The situation in Iraq today indicates that the Iraqi people - like those of oppressed nations around the world - are dedicated to real independence, self-determination and sovereign control over their resources, land and nation - a commitment and a resistance that makes visions of a simple rule through the hand of a puppet such as Allawi untenable and impossible, while simultaneously ensuring that the costs of direct occupation are severe.
The people of Iraq, of course, are not alone on the front lines of revolution against colonialism. The Palestinian national liberation movement is absolutely central and critical to the global conflict between imperialism and oppressed peoples; it is a liberation movement in existential contradiction with both the settler colonial state occupying Palestinian land, Israel, and with U.S. imperialism on a global level. The U.S. government recognizes this - it is not accidental that in a world where U.S. corporate and economic interests stretch around the globe, one-third of the U.S. foreign aid budget is directed to funding the Zionist state, and not accidental that the Palestinian national movement is brutally attacked and criminalized everywhere around the world. The U.S. government recognizes the Palestinian struggle for national rights and justice for what it is - a liberation struggle, that, in its quest to free Arab land from colonial domination, establish Palestinian sovereignty and self-determination throughout Palestine, and ensure a future for Palestine determined by the people of Palestine themselves, including the right of all Palestinian refugees to return to their homes and lands, is a negation of imperialism, and both a symbol and a practical example to the world that liberation remains possible and achievable.
The attack upon Palestine today is not unrelated to the ongoing attacks against Cuba. The Cuban revolution of 1959 was not initially defined as a socialist revolution; it was an anti-colonial revolution and a liberation movement that rid Cuba of its Batista puppet dictatorship sponsored by the United States. The Cuban revolution was, even before nationalization, a direct challenge to the maintenance of US economic interests through control and exploitation of the Cuban people and their resources and both a threat to US imperialism on an international and pan-Latin American level and also a continuing and inspirational example to the world that revolution was possible, as was a truly independent and self-determined path of development. It is for this reason that the United States has committed itself since that time to the attempted destruction of the Cuban revolution - and why the ongoing commitment of the people of Cuba, like those of Palestine, to self-determination, has remained a fundamental challenge to imperialism.
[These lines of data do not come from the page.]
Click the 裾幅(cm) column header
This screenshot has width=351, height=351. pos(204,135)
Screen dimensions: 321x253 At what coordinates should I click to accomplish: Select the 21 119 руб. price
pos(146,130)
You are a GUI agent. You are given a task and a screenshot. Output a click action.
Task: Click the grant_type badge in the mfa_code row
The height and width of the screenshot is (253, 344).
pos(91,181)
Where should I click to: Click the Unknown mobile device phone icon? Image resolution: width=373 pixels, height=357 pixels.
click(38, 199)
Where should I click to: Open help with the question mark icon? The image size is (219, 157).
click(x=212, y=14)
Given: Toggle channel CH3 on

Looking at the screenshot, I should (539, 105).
There are many apologists for occupation who attempt to legitimize the creation of a Zionist settler colonial entity in Palestine by referring to the United Nations-recognized "Partition Plan" of United Nations Resolution 181, creating a "Jewish state" and an "Arab state" in the land of Palestine. Asked what right the United Nations - at the time, 1947, still lacking representation from many nations of Asia, Africa and Latin America then engaged in their own struggles for national liberation - had to determine the future of the land of the Palestinian people, those apologists answer that the British had passed their "mandate for Palestine" on to the United Nations, which is both a true statement and a revelation of the nature of the partition plan; that is, as a mechanism for the transfer of colonial control and authority over the land of the Palestinian people in which the people directly affected had no voice, and a mechanism that must know no legitimacy or validity among anyone who accepts the principles of self-determination.
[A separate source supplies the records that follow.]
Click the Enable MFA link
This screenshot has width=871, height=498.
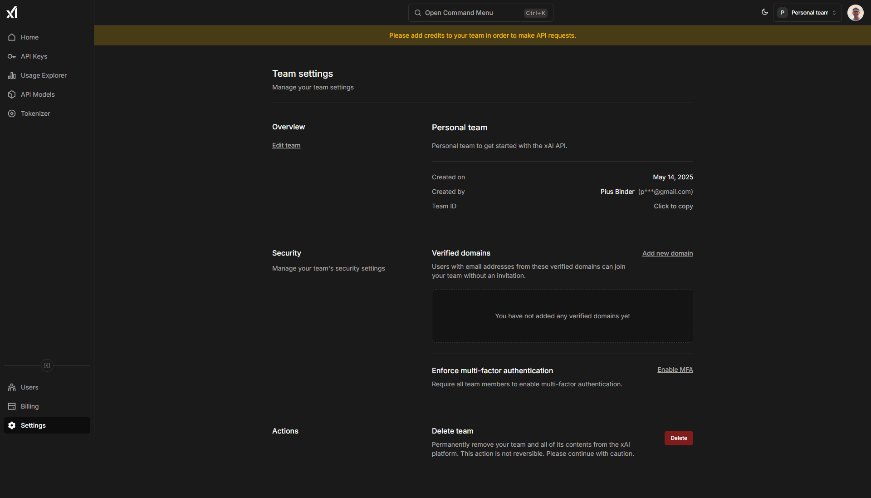coord(675,370)
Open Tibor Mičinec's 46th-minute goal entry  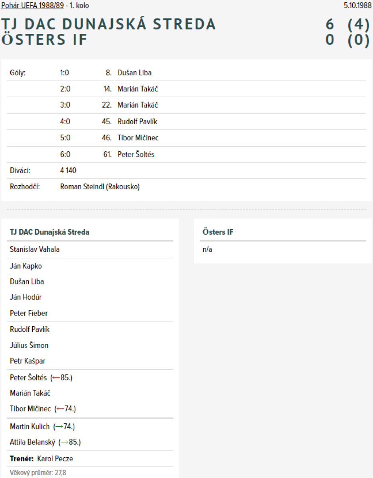(x=138, y=138)
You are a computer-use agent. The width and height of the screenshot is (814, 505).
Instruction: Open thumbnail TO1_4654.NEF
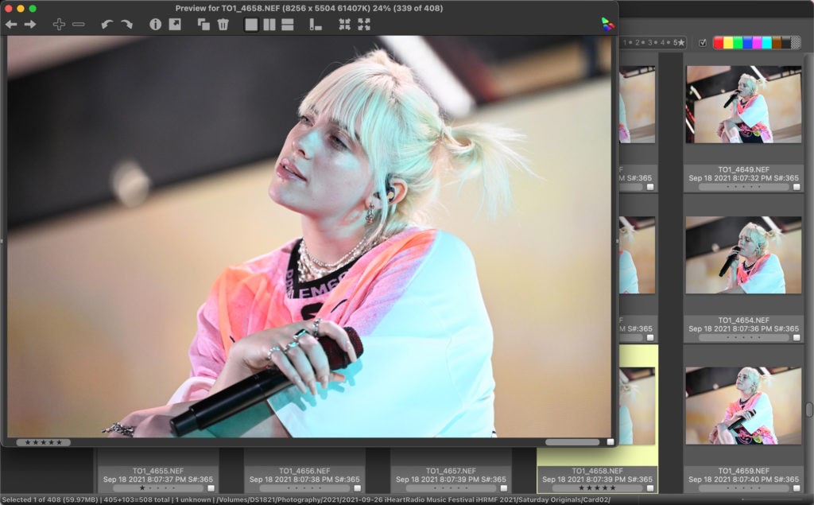[743, 255]
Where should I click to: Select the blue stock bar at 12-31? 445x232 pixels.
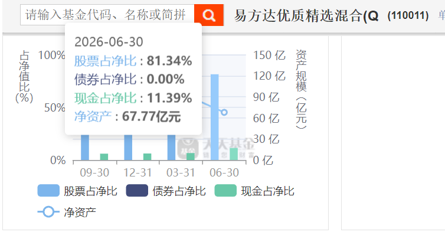(x=128, y=148)

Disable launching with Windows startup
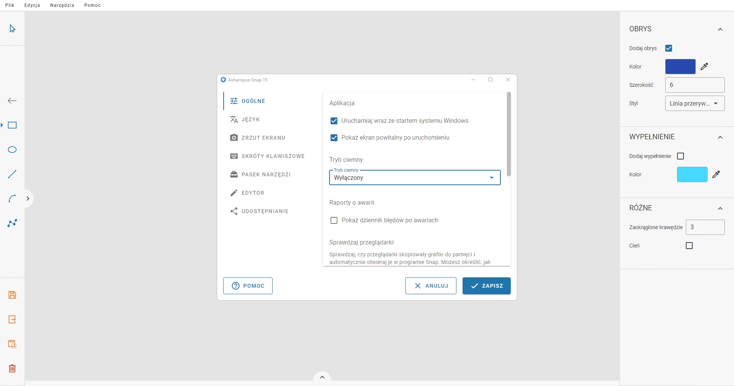334,121
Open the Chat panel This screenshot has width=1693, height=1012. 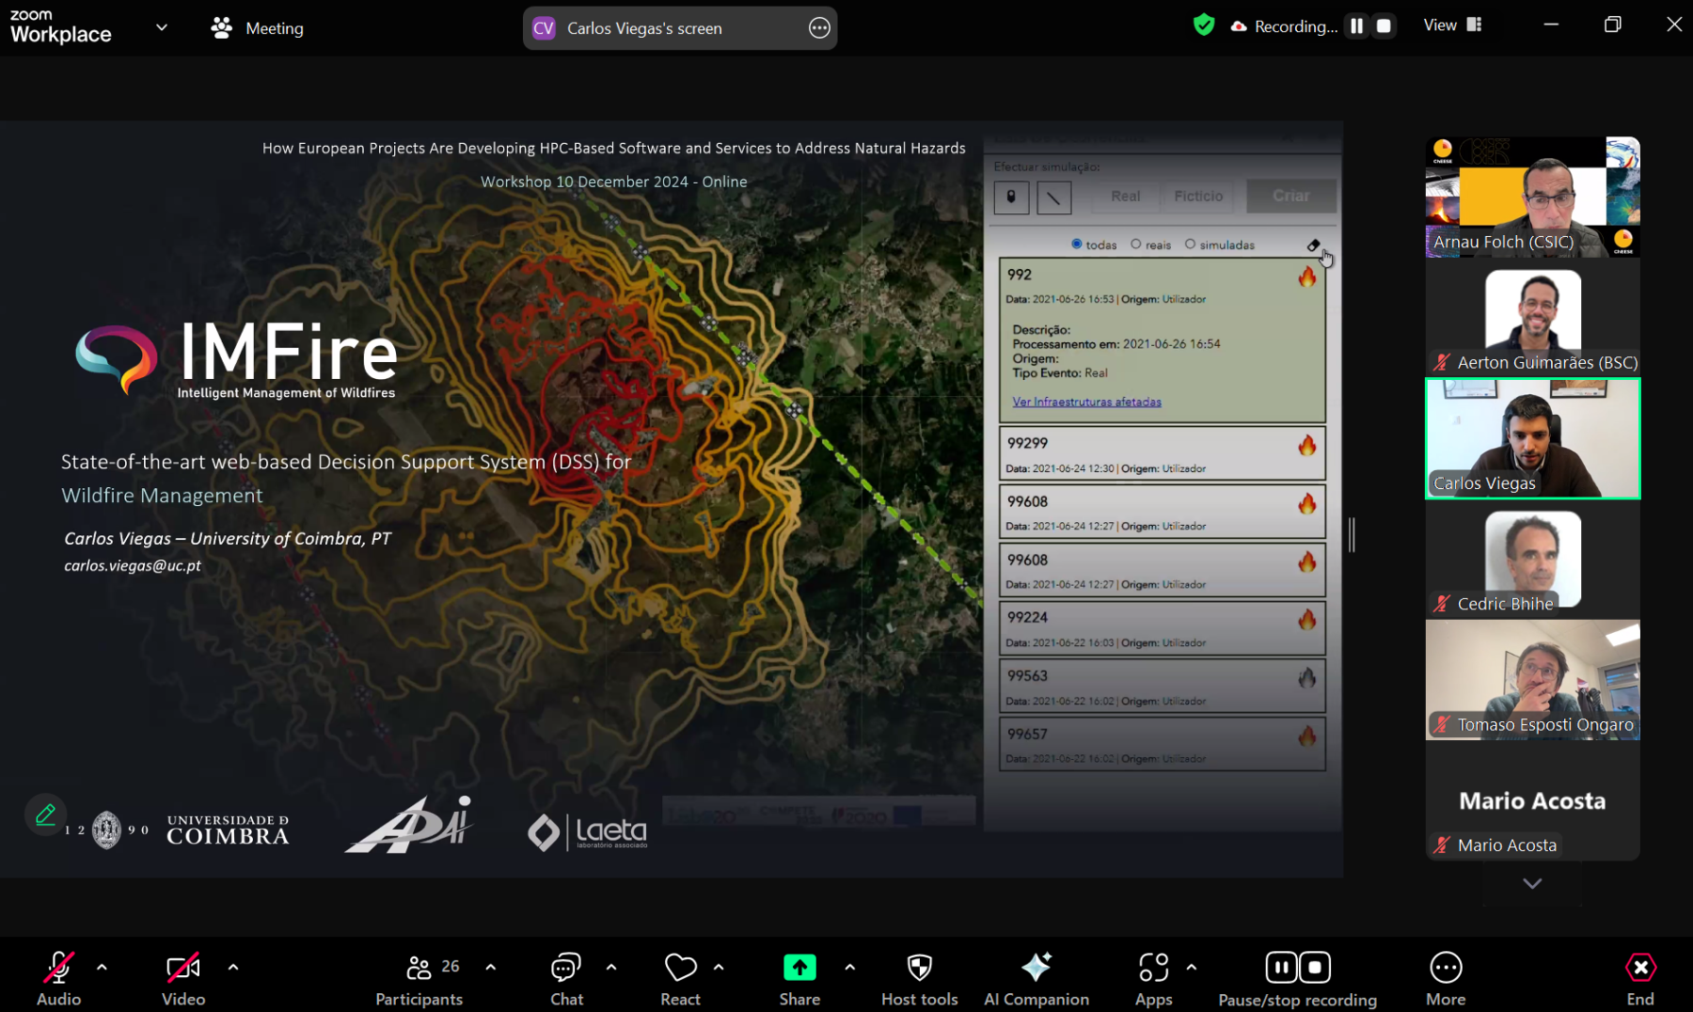coord(566,977)
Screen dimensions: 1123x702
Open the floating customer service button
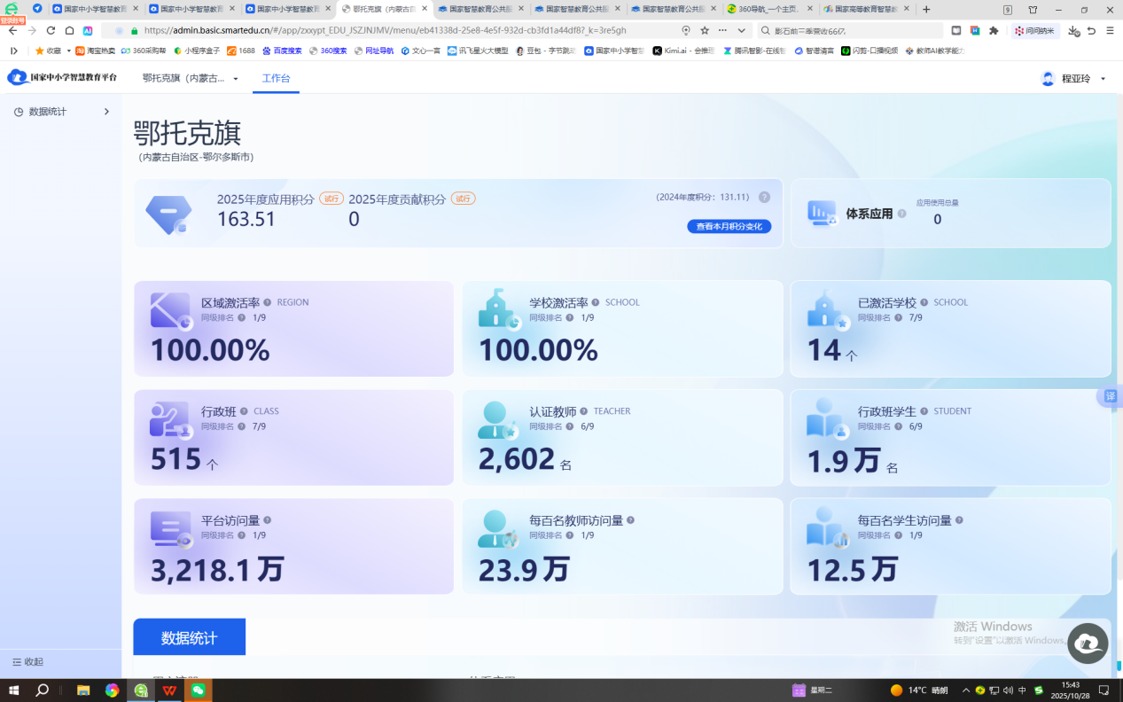click(x=1087, y=644)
The British "mandate for Palestine" came about as a result of World War I, an imperialist war among rising and declining imperial powers of Europe. In their plans for victory over the Ottoman Empire that then controlled Palestine, the British and the French, in their secret Sykes-Picot Agreement, divided the Arab lands controlled by the Ottoman empire among themselves, carving national borders and spheres of influence deemed most important to their economic and political interests. The "mandate system" approved by the League of Nations after the conclusion of the war was designed to legitimize colonialism under a pretext of preparation for self-determination, granting both an authority for direct colonial control and the ability to create mechanisms for indirect economic and political control. During the war, British forces promised an independent Arab Palestine in order to win Palestinian Arabs to join their fight against the Ottoman Empire - while at the same time, Lord Balfour, a British Lord, promised a "Jewish national home" in Palestine to Lord Rothschild, a Zionist leader, creating promises at direct odds with one another. The British government would attempt to curry favor with various parties in the years to come, but reserved its strongest support for the Zionist movement, as it was far more willing to use whatever means were required in order to defend Western imperialist interests in Palestine than Arab elites sought out for the same purpose by the British.
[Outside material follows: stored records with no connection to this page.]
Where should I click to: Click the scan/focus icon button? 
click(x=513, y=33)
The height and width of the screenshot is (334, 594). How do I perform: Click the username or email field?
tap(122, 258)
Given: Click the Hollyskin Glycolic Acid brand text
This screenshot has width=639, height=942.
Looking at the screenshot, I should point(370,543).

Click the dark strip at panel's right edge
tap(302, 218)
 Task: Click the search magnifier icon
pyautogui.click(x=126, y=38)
The Zionist movement was a secular, colonial movement that sought to build a European, Western outpost in Palestine for Jews only - and specifically European Jews, seen as bringing civilization to a land that had once been the seat of religious Judaism. The thousands of years of indigenous Palestinian culture and history of all religions was systematically denied, ignored and suppressed, the Palestinian people declared nonexistent. The Zionist movement presented itself to various powers as a useful colonial proxy, willing to serve greater imperial interests in exchange for arms and backing. It was a deal the British would take up, to be followed later by the United States. For all of their denial of the existence of the Palestinian people, the Zionist movement built up militias and machinery dedicated to the eradication of that undeniable existence and culture, and the Palestinian people recognized the Zionist project and the British mandate as one and the same colonial enemy, joining their protests against both repeatedly throughout the 1920s and 1930s. The Palestinian revolution of 1936-1939 saw British and Zionist troops joining forces to suppress the ongoing popular revolt, their interests, their funding and their armaments identical in manufacture and in intention.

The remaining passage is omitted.